◆ **Task objective**:
Reproduce word for word the lines below, beginning with the line that contains "Given: Open the Obrigatório dropdown" and continuing through the last line of the records.
╭─ Input
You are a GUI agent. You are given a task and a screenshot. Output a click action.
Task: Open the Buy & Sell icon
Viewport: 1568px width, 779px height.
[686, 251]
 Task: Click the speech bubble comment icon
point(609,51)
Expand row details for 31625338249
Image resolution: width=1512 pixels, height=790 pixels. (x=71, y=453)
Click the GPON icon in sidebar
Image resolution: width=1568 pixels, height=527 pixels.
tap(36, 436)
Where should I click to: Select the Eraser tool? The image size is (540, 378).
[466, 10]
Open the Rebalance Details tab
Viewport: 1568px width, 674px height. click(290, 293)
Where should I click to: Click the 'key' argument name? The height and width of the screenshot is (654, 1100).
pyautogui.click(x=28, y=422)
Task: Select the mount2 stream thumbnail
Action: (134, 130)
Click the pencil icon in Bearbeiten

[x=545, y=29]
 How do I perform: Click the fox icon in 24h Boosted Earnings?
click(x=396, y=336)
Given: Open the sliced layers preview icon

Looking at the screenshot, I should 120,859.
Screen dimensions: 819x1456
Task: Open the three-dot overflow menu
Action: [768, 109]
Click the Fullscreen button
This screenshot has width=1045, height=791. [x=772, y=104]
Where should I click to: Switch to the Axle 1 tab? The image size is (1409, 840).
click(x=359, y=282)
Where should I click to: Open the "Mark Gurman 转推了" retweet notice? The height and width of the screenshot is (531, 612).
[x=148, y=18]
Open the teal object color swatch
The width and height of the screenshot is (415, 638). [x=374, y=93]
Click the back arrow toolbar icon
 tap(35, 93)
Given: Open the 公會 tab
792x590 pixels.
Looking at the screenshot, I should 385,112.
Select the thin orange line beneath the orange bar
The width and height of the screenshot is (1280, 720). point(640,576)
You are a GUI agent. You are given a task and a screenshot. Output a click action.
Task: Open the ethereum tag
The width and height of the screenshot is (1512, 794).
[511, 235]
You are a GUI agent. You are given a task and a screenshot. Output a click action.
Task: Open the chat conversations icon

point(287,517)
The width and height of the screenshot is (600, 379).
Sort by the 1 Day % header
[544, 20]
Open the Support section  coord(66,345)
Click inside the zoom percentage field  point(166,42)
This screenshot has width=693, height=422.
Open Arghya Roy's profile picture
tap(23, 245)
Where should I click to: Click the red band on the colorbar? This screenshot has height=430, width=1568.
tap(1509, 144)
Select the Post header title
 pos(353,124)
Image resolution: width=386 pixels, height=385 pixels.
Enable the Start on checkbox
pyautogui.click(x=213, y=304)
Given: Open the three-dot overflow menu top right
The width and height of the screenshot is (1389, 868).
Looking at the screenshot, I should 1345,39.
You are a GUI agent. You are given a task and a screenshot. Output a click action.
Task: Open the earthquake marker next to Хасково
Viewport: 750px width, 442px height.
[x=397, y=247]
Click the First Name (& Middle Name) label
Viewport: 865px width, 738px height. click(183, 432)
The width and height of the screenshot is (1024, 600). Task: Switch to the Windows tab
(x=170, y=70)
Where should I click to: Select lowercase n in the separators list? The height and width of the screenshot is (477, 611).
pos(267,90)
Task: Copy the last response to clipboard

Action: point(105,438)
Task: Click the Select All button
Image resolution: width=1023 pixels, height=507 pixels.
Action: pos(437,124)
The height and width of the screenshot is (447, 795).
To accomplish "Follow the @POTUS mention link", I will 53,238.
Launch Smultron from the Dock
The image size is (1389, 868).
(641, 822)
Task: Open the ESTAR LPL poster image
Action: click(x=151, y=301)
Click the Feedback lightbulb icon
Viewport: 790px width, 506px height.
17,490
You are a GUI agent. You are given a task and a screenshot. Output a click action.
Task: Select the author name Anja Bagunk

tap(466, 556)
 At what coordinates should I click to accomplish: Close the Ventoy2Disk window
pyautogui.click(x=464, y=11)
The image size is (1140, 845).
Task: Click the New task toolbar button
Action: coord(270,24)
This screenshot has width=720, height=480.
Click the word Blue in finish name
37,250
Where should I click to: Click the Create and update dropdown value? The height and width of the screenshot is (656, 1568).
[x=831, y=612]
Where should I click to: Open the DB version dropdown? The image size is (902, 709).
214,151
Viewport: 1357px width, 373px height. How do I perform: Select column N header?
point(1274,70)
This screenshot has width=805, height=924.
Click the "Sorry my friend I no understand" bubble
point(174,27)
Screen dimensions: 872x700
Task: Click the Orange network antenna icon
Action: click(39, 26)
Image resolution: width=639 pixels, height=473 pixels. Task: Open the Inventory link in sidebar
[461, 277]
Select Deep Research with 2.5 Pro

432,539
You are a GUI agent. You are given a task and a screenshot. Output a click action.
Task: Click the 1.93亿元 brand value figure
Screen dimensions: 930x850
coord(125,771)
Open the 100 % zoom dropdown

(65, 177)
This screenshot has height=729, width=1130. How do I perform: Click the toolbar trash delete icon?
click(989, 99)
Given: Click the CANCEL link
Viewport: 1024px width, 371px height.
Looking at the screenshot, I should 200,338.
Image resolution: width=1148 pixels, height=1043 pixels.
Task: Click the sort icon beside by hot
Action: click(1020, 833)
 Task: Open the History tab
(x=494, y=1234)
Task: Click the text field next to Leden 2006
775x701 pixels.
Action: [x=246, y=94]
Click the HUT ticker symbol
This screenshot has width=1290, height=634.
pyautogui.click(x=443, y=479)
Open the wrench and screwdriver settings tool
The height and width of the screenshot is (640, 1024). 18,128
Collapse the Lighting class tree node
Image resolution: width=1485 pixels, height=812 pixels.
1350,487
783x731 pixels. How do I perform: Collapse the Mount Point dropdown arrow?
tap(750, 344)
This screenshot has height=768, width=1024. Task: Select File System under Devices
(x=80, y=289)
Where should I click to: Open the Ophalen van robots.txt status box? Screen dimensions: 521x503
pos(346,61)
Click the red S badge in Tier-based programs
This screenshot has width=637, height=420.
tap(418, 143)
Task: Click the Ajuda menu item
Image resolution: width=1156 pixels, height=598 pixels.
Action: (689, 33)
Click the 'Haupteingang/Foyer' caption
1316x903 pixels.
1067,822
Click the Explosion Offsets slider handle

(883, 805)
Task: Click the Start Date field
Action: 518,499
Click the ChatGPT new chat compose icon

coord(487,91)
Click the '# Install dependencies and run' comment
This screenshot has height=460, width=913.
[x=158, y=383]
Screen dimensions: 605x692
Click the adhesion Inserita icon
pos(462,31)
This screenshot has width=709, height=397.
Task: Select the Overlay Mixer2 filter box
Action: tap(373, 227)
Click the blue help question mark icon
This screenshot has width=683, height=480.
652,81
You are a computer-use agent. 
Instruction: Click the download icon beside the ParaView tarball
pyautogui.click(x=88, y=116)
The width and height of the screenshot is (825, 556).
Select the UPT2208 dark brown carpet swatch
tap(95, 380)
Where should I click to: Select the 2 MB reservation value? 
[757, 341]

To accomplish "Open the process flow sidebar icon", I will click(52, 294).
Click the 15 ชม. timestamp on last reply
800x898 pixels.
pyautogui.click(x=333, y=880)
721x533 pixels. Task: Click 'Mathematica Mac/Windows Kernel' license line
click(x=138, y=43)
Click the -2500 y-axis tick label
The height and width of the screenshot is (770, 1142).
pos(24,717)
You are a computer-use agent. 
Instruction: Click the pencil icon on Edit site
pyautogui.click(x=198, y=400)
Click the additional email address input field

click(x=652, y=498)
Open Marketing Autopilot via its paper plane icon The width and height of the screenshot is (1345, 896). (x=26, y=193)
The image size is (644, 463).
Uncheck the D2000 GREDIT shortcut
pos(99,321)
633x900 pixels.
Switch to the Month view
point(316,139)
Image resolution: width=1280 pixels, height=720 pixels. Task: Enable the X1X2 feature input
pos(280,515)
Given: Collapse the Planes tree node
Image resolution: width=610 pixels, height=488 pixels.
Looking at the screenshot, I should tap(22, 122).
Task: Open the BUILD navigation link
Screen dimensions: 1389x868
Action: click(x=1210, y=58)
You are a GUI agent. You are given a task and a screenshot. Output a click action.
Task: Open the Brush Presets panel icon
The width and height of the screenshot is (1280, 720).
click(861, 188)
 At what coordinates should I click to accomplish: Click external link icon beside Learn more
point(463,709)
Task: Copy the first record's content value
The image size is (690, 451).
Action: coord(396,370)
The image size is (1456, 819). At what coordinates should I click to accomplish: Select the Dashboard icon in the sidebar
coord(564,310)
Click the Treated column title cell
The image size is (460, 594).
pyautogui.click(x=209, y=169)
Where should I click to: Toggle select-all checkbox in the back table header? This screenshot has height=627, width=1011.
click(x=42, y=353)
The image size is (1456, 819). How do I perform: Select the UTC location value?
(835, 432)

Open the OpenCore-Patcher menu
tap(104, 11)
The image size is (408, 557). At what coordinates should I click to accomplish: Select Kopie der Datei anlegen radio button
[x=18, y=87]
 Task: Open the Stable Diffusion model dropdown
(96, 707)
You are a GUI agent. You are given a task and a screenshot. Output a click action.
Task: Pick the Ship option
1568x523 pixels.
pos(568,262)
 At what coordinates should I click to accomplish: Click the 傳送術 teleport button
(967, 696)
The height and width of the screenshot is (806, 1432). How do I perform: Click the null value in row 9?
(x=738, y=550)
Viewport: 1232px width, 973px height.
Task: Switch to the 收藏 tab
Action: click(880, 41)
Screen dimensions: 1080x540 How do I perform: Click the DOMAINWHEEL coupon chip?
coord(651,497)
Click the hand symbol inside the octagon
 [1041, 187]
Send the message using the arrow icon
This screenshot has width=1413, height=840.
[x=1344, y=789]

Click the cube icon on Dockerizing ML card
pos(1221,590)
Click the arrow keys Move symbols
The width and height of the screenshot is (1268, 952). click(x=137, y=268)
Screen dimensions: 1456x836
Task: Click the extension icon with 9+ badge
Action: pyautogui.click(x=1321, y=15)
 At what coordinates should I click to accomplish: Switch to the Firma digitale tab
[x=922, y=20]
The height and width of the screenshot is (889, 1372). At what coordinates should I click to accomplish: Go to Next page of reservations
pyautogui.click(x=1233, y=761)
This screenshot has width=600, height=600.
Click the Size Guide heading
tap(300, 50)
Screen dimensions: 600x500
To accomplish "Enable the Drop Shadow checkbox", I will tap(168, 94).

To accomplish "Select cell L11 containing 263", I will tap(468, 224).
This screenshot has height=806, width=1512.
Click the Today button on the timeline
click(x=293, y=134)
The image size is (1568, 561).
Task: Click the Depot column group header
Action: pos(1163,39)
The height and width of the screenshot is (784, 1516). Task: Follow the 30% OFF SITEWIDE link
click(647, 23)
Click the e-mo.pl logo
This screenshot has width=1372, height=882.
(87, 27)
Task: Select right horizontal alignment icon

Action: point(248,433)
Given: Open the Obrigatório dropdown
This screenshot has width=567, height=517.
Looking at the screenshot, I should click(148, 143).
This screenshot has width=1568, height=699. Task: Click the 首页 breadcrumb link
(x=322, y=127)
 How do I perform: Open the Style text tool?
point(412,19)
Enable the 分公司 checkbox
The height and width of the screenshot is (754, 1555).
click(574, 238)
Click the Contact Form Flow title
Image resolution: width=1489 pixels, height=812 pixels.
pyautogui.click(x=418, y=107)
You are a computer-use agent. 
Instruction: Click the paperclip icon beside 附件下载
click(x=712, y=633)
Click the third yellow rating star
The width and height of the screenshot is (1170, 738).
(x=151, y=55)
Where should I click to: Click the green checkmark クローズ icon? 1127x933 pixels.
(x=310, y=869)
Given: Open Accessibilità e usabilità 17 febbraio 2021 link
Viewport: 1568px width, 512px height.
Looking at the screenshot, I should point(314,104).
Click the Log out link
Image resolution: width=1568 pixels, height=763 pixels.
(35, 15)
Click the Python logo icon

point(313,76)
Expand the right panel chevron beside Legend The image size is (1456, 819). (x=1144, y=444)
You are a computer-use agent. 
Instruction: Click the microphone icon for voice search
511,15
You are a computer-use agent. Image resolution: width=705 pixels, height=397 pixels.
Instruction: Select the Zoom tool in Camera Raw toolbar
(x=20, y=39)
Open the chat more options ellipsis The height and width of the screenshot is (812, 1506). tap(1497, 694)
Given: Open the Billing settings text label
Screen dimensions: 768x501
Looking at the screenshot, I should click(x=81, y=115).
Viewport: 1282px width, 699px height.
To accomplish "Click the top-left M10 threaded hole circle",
╰─
◆ **Solution**:
Given: Open the Obrigatório dropdown
This screenshot has width=567, height=517.
Looking at the screenshot, I should click(148, 143).
This screenshot has width=1568, height=699. Task: Click the 首页 breadcrumb link
(x=322, y=127)
 How do I perform: Open the Style text tool?
point(412,19)
Enable the 分公司 checkbox
The height and width of the screenshot is (754, 1555).
click(574, 238)
Click the Contact Form Flow title
Image resolution: width=1489 pixels, height=812 pixels.
pyautogui.click(x=418, y=107)
You are a computer-use agent. 
Instruction: Click the paperclip icon beside 附件下载
click(x=712, y=633)
Click the third yellow rating star
The width and height of the screenshot is (1170, 738).
(x=151, y=55)
Where should I click to: Click the green checkmark クローズ icon? 1127x933 pixels.
(x=310, y=869)
Given: Open Accessibilità e usabilità 17 febbraio 2021 link
Viewport: 1568px width, 512px height.
Looking at the screenshot, I should point(314,104).
Click the Log out link
Image resolution: width=1568 pixels, height=763 pixels.
(35, 15)
Click the Python logo icon

point(313,76)
Expand the right panel chevron beside Legend The image size is (1456, 819). (x=1144, y=444)
You are a computer-use agent. 
Instruction: Click the microphone icon for voice search
511,15
You are a computer-use agent. Image resolution: width=705 pixels, height=397 pixels.
Instruction: Select the Zoom tool in Camera Raw toolbar
(x=20, y=39)
Open the chat more options ellipsis The height and width of the screenshot is (812, 1506). tap(1497, 694)
Given: Open the Billing settings text label
Screen dimensions: 768x501
Looking at the screenshot, I should click(x=81, y=115).
Viewport: 1282px width, 699px height.
To accomplish "Click the top-left M10 threaded hole circle",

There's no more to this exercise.